Segment Start: The data

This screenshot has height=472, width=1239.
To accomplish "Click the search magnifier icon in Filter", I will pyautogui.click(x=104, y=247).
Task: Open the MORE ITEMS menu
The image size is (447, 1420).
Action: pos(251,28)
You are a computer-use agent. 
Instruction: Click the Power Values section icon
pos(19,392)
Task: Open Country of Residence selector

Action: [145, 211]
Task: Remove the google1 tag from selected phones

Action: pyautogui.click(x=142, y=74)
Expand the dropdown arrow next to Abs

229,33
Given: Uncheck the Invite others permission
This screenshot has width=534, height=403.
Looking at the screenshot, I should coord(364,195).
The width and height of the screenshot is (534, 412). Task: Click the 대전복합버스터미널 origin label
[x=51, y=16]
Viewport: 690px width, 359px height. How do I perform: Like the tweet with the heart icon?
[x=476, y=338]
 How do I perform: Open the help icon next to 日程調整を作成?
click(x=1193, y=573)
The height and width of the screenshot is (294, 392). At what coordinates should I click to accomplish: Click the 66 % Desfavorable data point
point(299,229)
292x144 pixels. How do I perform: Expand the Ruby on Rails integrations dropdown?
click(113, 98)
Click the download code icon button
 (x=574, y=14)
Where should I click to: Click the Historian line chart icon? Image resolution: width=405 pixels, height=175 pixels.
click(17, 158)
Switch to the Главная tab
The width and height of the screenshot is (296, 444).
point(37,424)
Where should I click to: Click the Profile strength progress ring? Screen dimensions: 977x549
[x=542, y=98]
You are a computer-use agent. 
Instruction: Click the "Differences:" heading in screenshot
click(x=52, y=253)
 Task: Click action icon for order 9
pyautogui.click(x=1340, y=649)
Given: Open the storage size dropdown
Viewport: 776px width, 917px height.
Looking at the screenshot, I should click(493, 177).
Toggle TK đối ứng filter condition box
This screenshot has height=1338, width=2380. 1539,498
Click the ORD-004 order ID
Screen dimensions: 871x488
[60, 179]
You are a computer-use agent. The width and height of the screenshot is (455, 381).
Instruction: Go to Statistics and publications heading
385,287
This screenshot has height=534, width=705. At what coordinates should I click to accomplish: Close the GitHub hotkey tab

Segment End: The data

## Work instructions
The required output is an exact retyping of the lines from the one that contains "Where should I click to: Click the Profile" through the last line of the material above.

## Solved problem
Where should I click to: Click the Profile strength progress ring? Screen dimensions: 977x549
[x=542, y=98]
You are a computer-use agent. 
Instruction: Click the "Differences:" heading in screenshot
click(x=52, y=253)
 Task: Click action icon for order 9
pyautogui.click(x=1340, y=649)
Given: Open the storage size dropdown
Viewport: 776px width, 917px height.
Looking at the screenshot, I should click(493, 177).
Toggle TK đối ứng filter condition box
This screenshot has height=1338, width=2380. 1539,498
Click the ORD-004 order ID
Screen dimensions: 871x488
[60, 179]
You are a computer-use agent. The width and height of the screenshot is (455, 381).
Instruction: Go to Statistics and publications heading
385,287
This screenshot has height=534, width=705. At what coordinates should I click to accomplish: Close the GitHub hotkey tab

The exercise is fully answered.